> **Your assignment**
Each line of the data below between the one containing "You are a GUI" and the one containing "Open the Téléchargements", both included, is to be repeated exactly. Please omit pictures.

....................

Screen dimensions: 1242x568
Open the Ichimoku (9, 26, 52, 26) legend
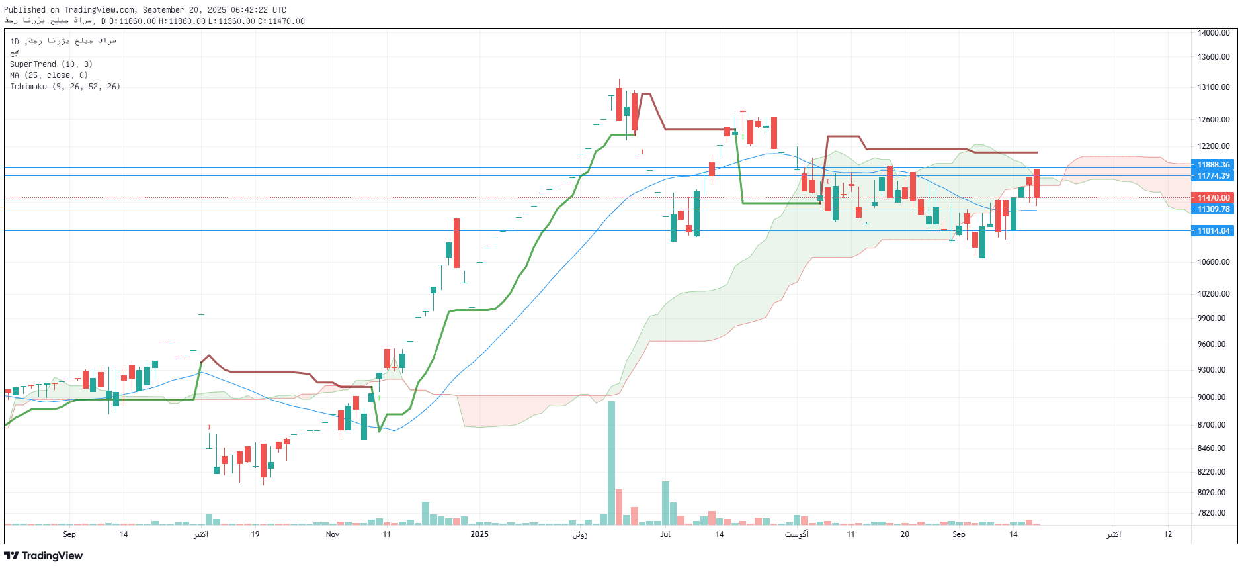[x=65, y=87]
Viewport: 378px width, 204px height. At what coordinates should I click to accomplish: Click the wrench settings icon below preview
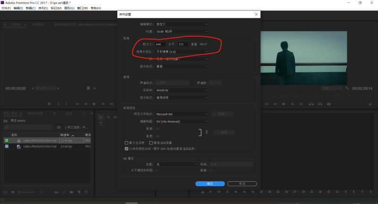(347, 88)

....................

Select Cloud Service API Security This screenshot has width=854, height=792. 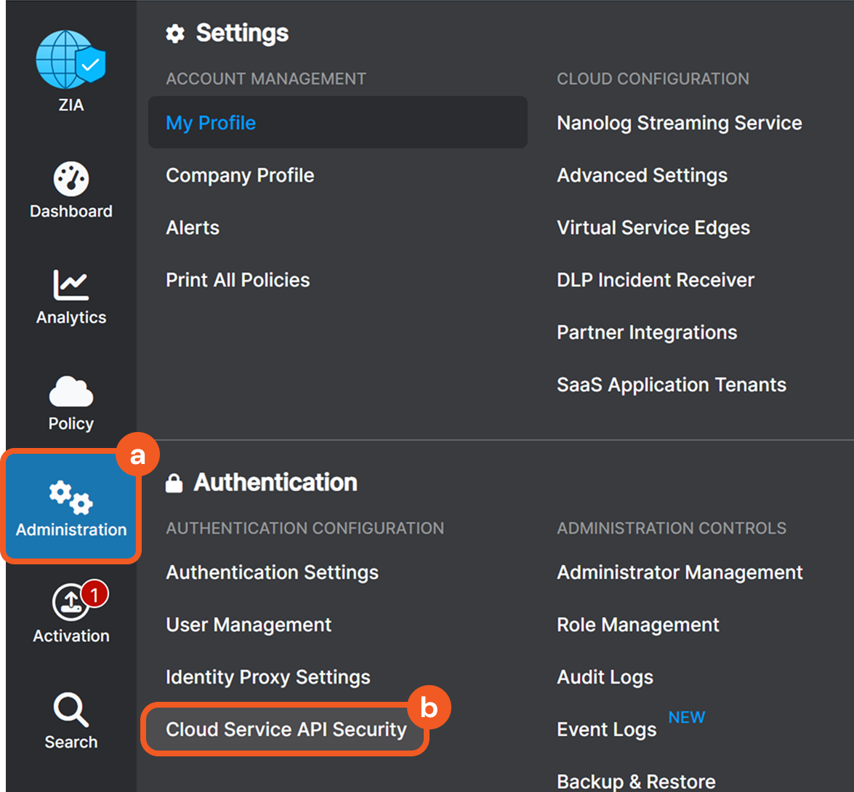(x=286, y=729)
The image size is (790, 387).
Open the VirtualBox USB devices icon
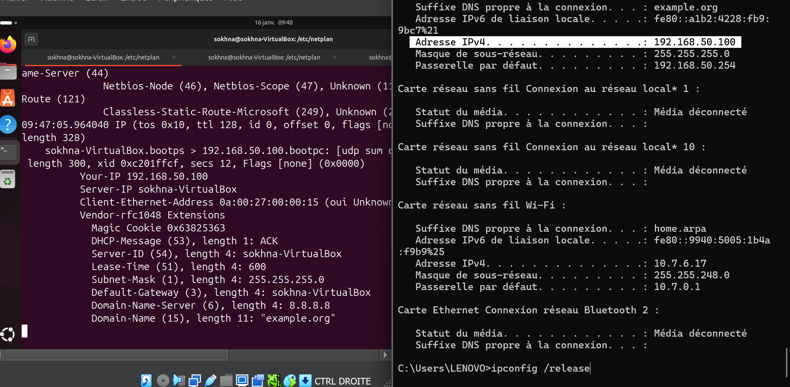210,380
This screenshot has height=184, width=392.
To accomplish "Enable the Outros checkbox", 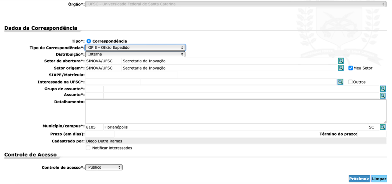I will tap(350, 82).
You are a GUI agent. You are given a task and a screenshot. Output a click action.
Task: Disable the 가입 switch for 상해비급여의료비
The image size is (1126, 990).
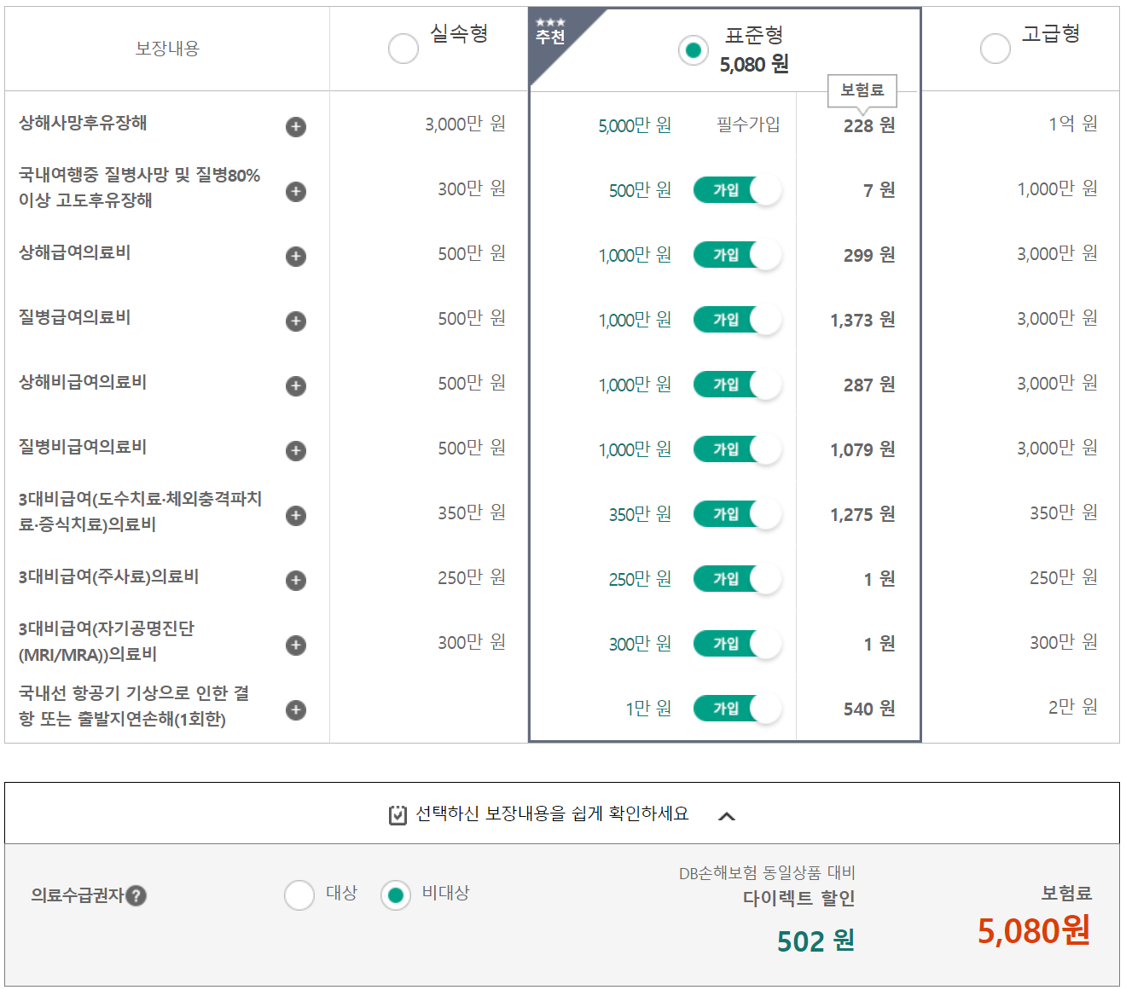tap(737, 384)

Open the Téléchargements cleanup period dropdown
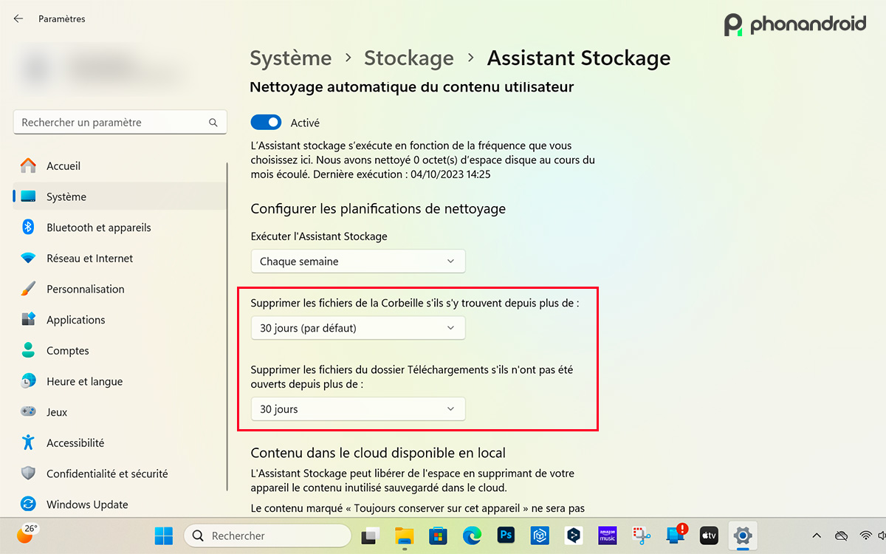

....................

> **Task solution**
You are a GUI agent. You are given a task and a screenshot. Output a click action.
Task: Disable the 가입 switch for 상해비급여의료비
The image size is (1126, 990).
tap(737, 384)

Open the Téléchargements cleanup period dropdown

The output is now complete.